Patterson submitted to the court tax records that he insists show that even after the 1974 changes, the county continued to assess taxes on those waste parcels.
Tax records are not available prior to 1989, Patterson stated. But at least from 1991 until 1999, they Shueys’ tax assessment included the waste parcel. It was finally removed from the Shuey tax bill in 2000.
For Roots, Patterson stated, “The County has assessed Mr. Roots’ subdivision lot … for the waste parcel acreage adjacent to this property for each year from 1990 to the present.”
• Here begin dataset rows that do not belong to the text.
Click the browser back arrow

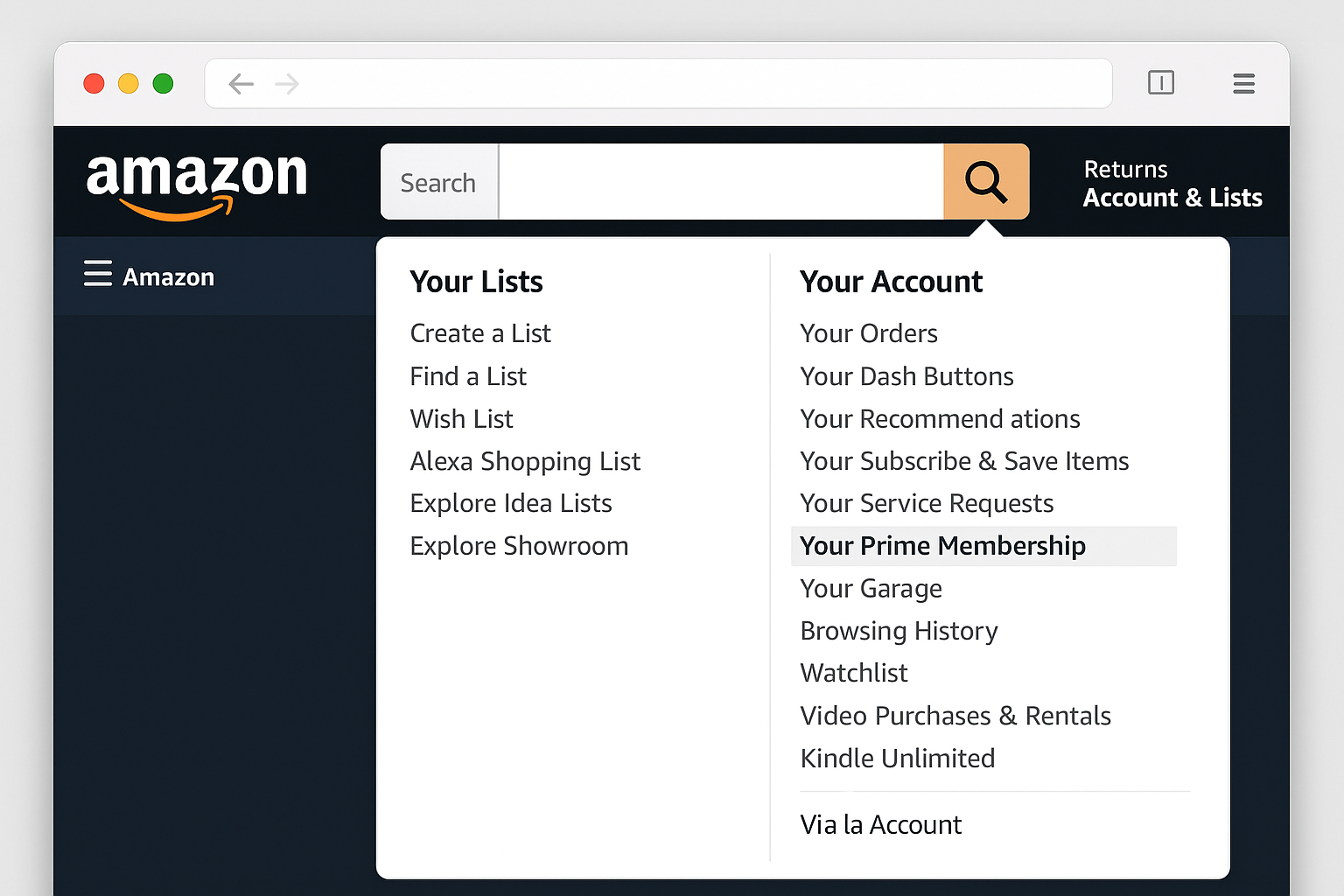tap(241, 83)
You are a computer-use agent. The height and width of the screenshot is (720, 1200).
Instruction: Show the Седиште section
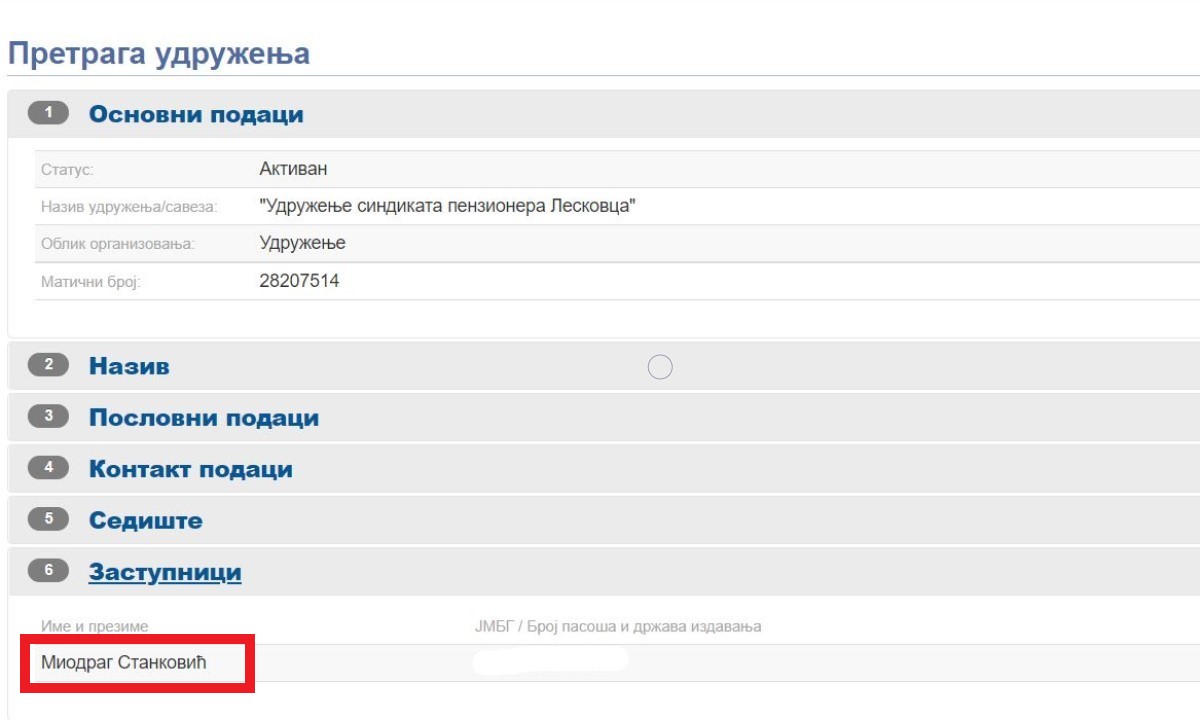(146, 521)
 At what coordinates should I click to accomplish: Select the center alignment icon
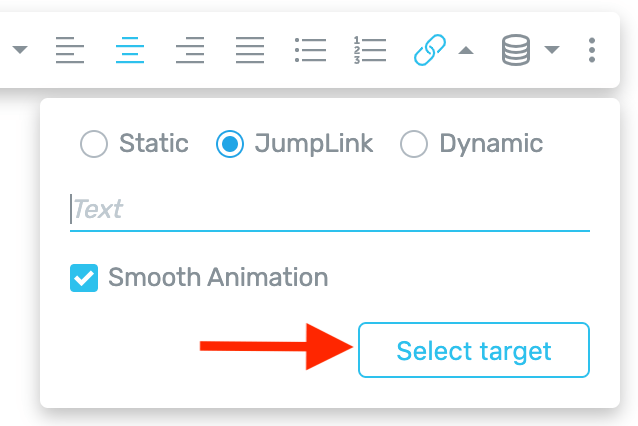click(130, 50)
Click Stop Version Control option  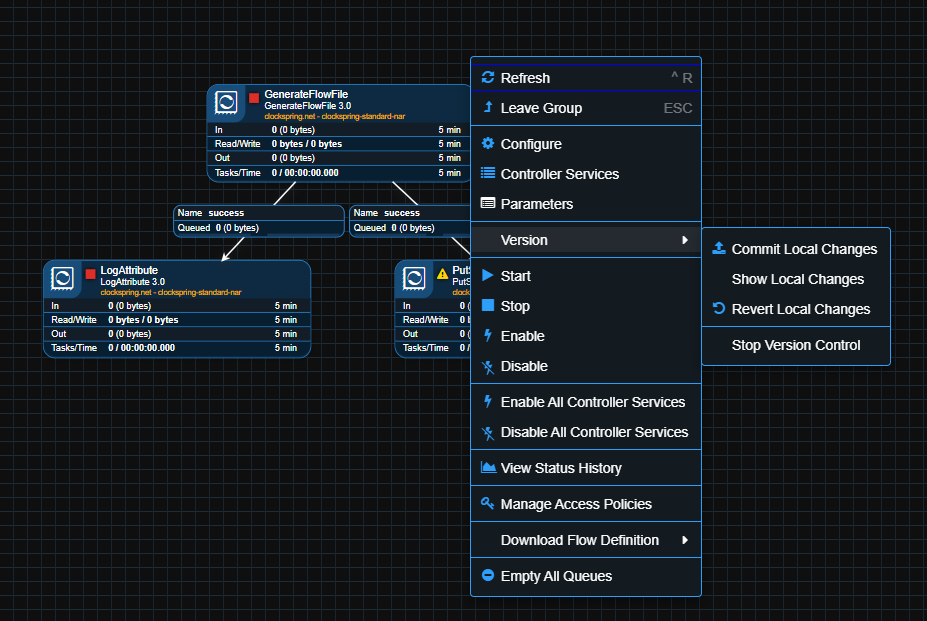click(796, 345)
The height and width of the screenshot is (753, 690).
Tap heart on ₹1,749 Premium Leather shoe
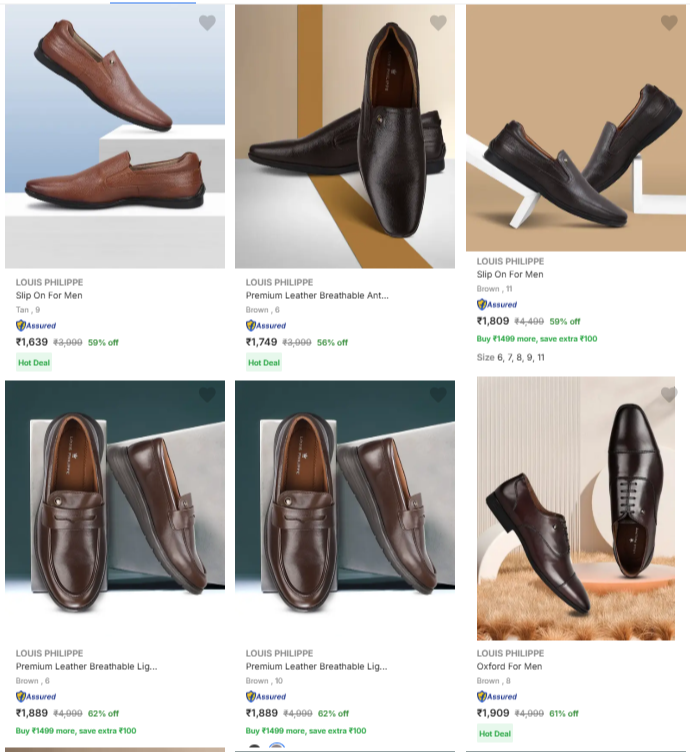click(x=438, y=23)
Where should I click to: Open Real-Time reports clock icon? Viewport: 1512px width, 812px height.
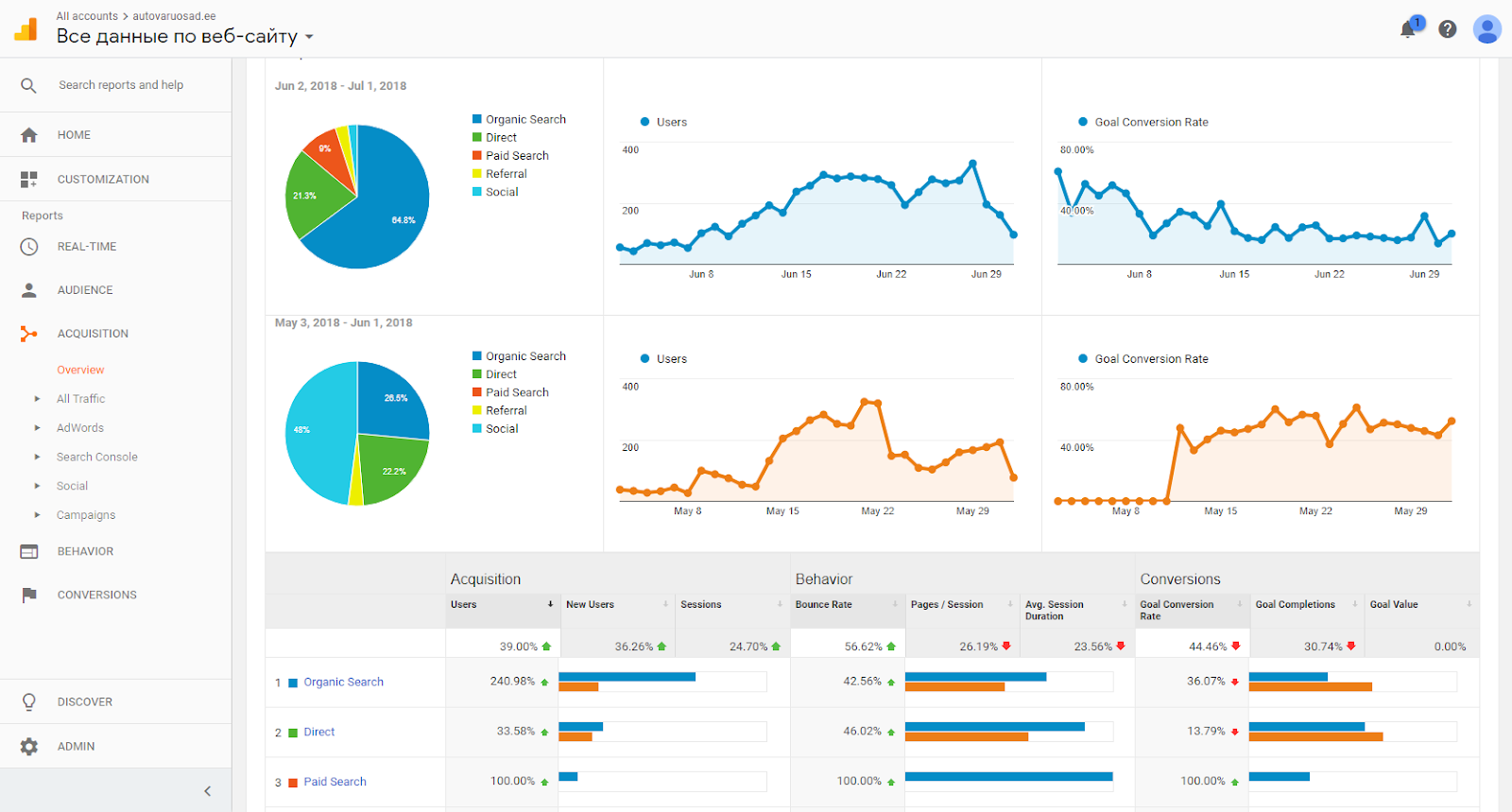pyautogui.click(x=29, y=247)
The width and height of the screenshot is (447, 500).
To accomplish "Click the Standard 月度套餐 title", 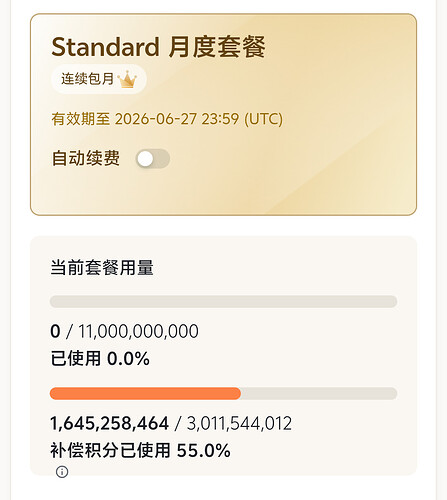I will pos(158,47).
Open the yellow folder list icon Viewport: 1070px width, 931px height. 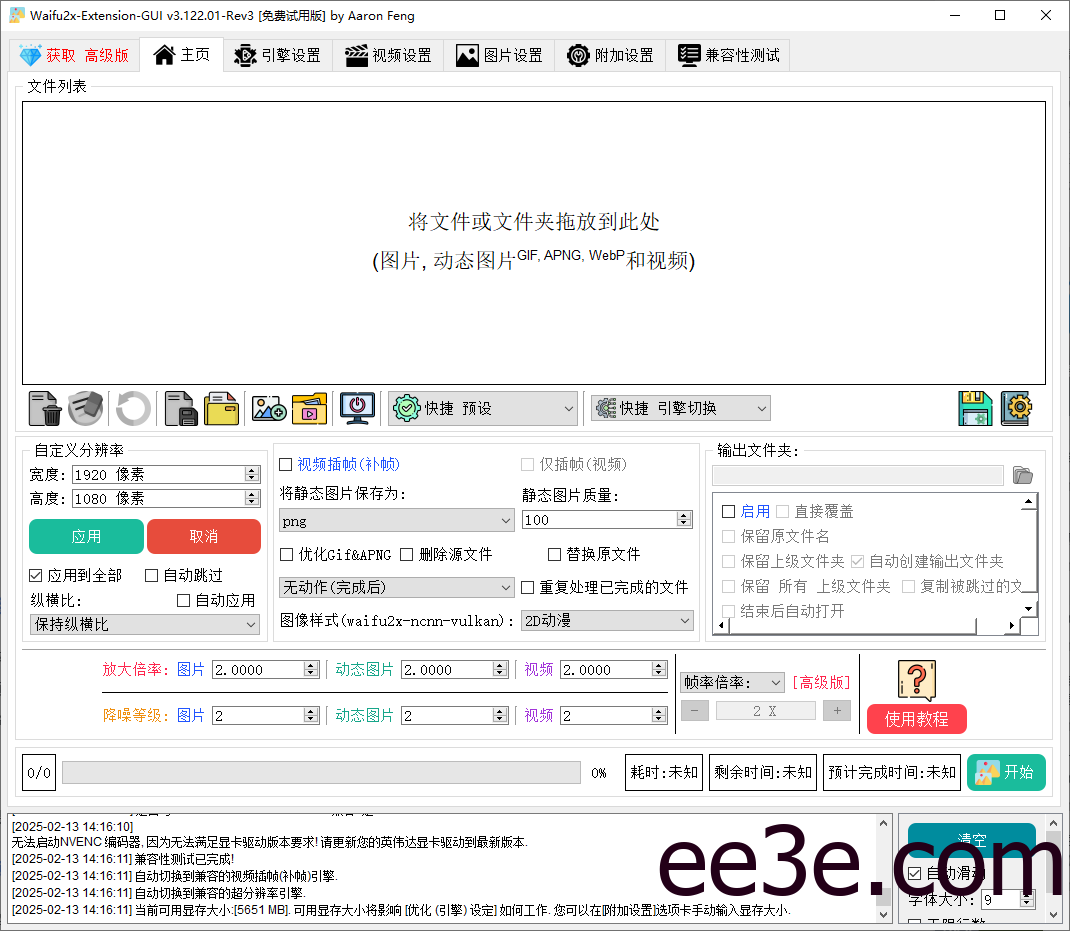point(221,408)
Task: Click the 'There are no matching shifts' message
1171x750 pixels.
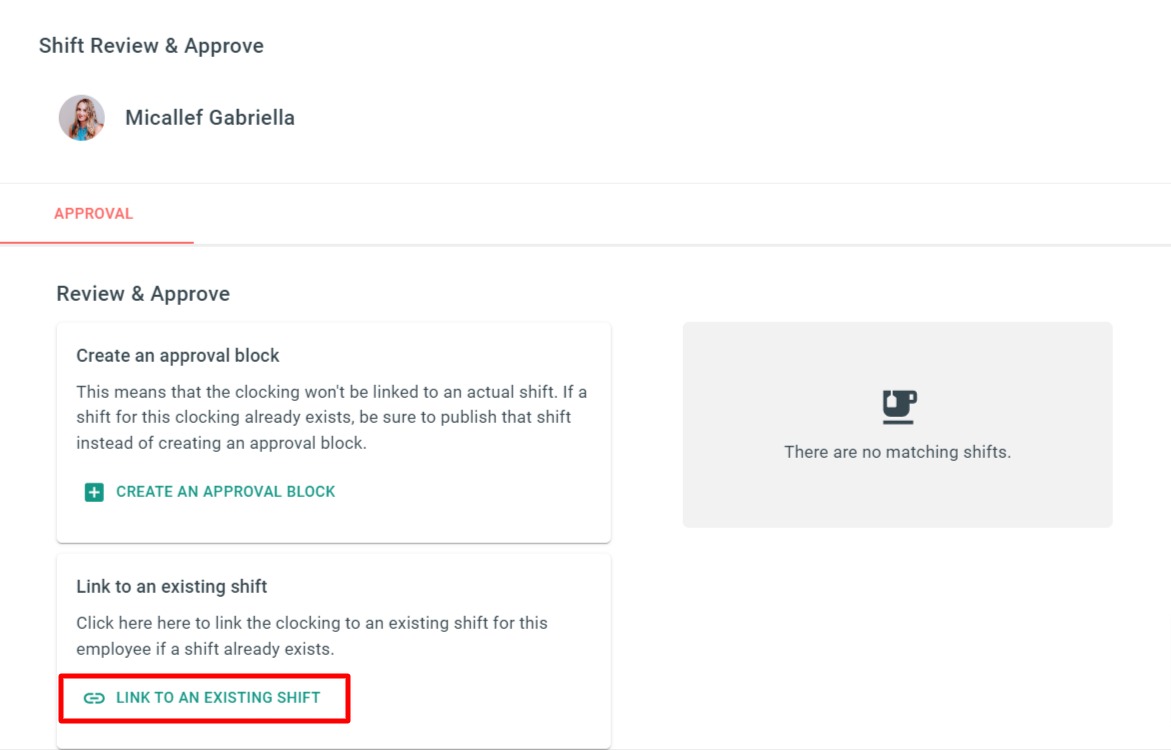Action: 898,452
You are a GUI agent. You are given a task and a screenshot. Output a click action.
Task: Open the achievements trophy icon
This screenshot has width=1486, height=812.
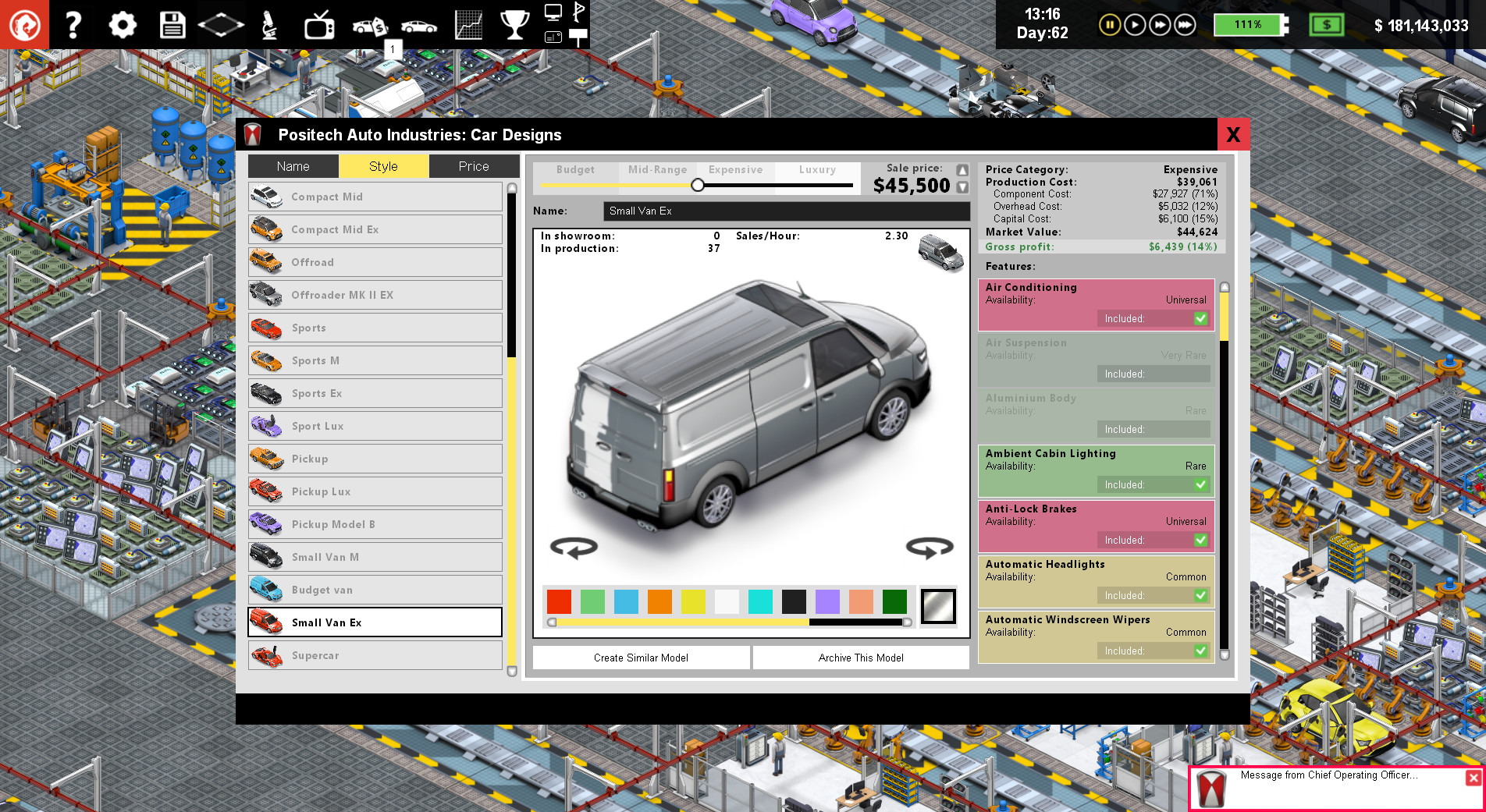[514, 25]
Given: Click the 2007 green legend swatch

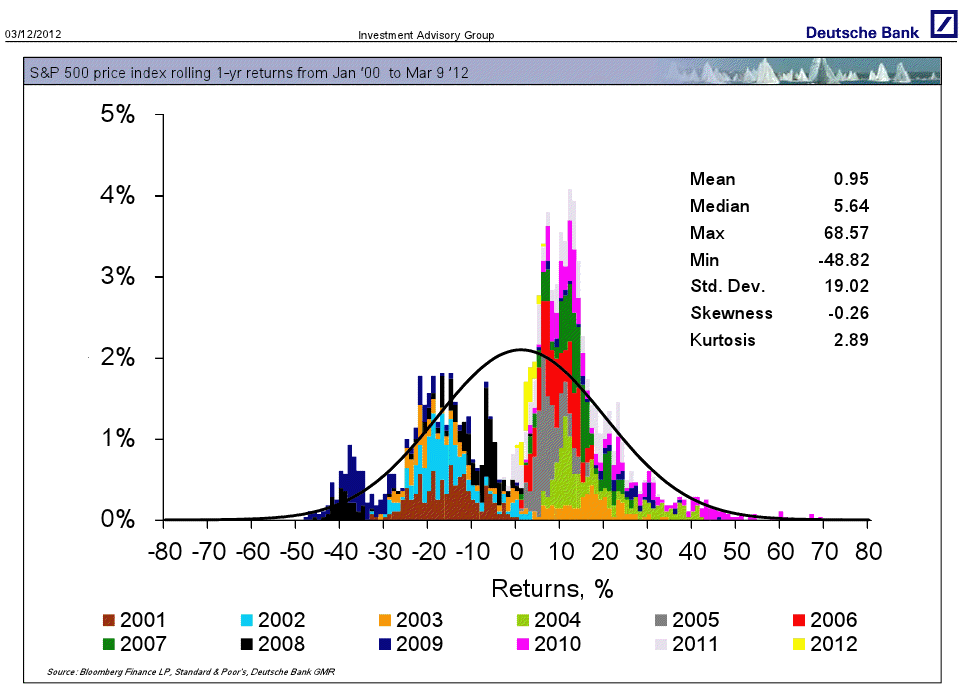Looking at the screenshot, I should (x=109, y=644).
As recently as a few weeks ago, Patterson wrote in court documents, “Each of them opposes the placement of a non-motorized trail onto San Miguel Avenue because of the unwanted burden and description created by the public accessing their residential street which has never been a dedicated public right-of-way for the movement of the general public across the north boundary of the subdivision. The privacy and solitude provided by the location of their lots on San Miguel Avenue will be lost.”
On Wednesday, however, Patterson said Roots and Shuey were okay with a non-motorized trail as long as it could be developed in such a way as to mitigate possible intrusive impacts.
The precise details of the settlement are yet to be worked out. A trial date is still set in case things fall through, but, attorney Ahlstrom told Judge Anderson on Wednesday, “There’s a 95 percent chance or greater that you’ll never hear this case again.”
Alhstrom also said there had never been ill will between the parties throughout the suit, and that it was a “good faith” disagreement. “If there ever was such a thing as a friendly lawsuit, this was that.”